London Underground To Use Travel Ambassadors To "Beat Strike"

Rachel Holdsworth
By Rachel Holdsworth Last edited 63 months ago
London Underground To Use Travel Ambassadors To "Beat Strike"

tubestrike_230114Today, London Underground has demonstrated precisely how not to behave while trying to avert strikes: announce their own private army of strike breakers.

The RMT has called two 48 hour strikes in February in response to 750 job cuts and ticket office closures (the TSSA is expected to follow suit). The union and LU have been in talks at ACAS to try and find some common ground, but today came a Transport for London press release announcing that TfL's Travel Ambassadors – originally used during the Olympics to help people find their way around – will "help Londoners beat totally unnecessary industrial action".

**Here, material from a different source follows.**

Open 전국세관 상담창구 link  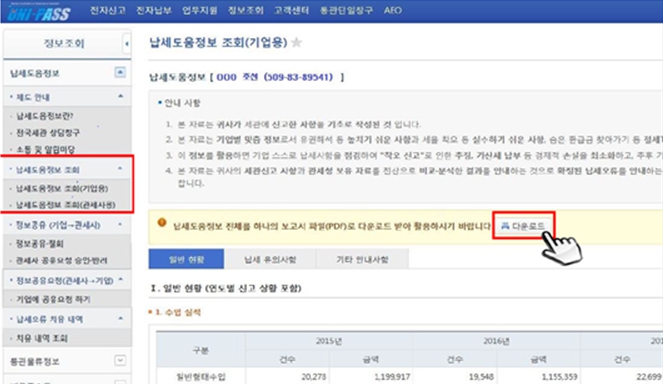[48, 133]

Firstly: we think TfL's being a bit misleading here. All the Ambassadors will be able to do is give information on alternative methods of transport; there's 1,000 of them, they're not going to be able to keep the network running. Information will be useful, but even if stations "remain open for customers" we still ain't going to be able to use them.

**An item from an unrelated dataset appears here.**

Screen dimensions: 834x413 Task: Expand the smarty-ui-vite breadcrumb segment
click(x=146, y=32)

Secondly: this rather assumes the Ambassadors don't mind being used as, essentially, strike breakers. (Or, if you prefer, scabs.) How many of these Ambassadors are union members? How many will actually turn out? Will union members who are also Ambassadors be penalised by LU if they don't "volunteer" (strange choice of words from TfL; if the Ambassadors turn out will they get paid their normal wage?). Could this politicised use of Ambassadors even put people off volunteering?

Thirdly: if you're in the middle of negotiations to solve a dispute, surely declaring you've found a way around a strike is just going to piss off the union you're attempting to talk to? Londoners would like this resolved, thanks, not each side to dig in further.

London Underground says there will be no compulsory redundancies and that there'll be a job for all staff who are "prepared to be flexible". The RMT has previously said staff are being made to reapply for their own jobs. We can't help wondering if some of the "flexibility" required is code for "alright, who's doing the midnight-8am shift Friday and Saturday nights at Piccadilly Circus?"; these are significant changes to people's jobs. TfL also insists that closing ticket offices will make staff more available to passengers, but questions have been asked this week whether previous job cuts led to disabled Londoners being unable to use step-free access because of staff shortages.

Strikes are currently set for between between 12pm on 4 February to 11.59am on 6 February, and the same hours on 11-13 February. The RMT has also called two 48 hour strikes on the DLR over pay and conditions, for between 04.30 on 29 January to 04.29 on 31 January, and 12pm on 4 February to 11.59am on 6 February, which coincides with the first tube strike.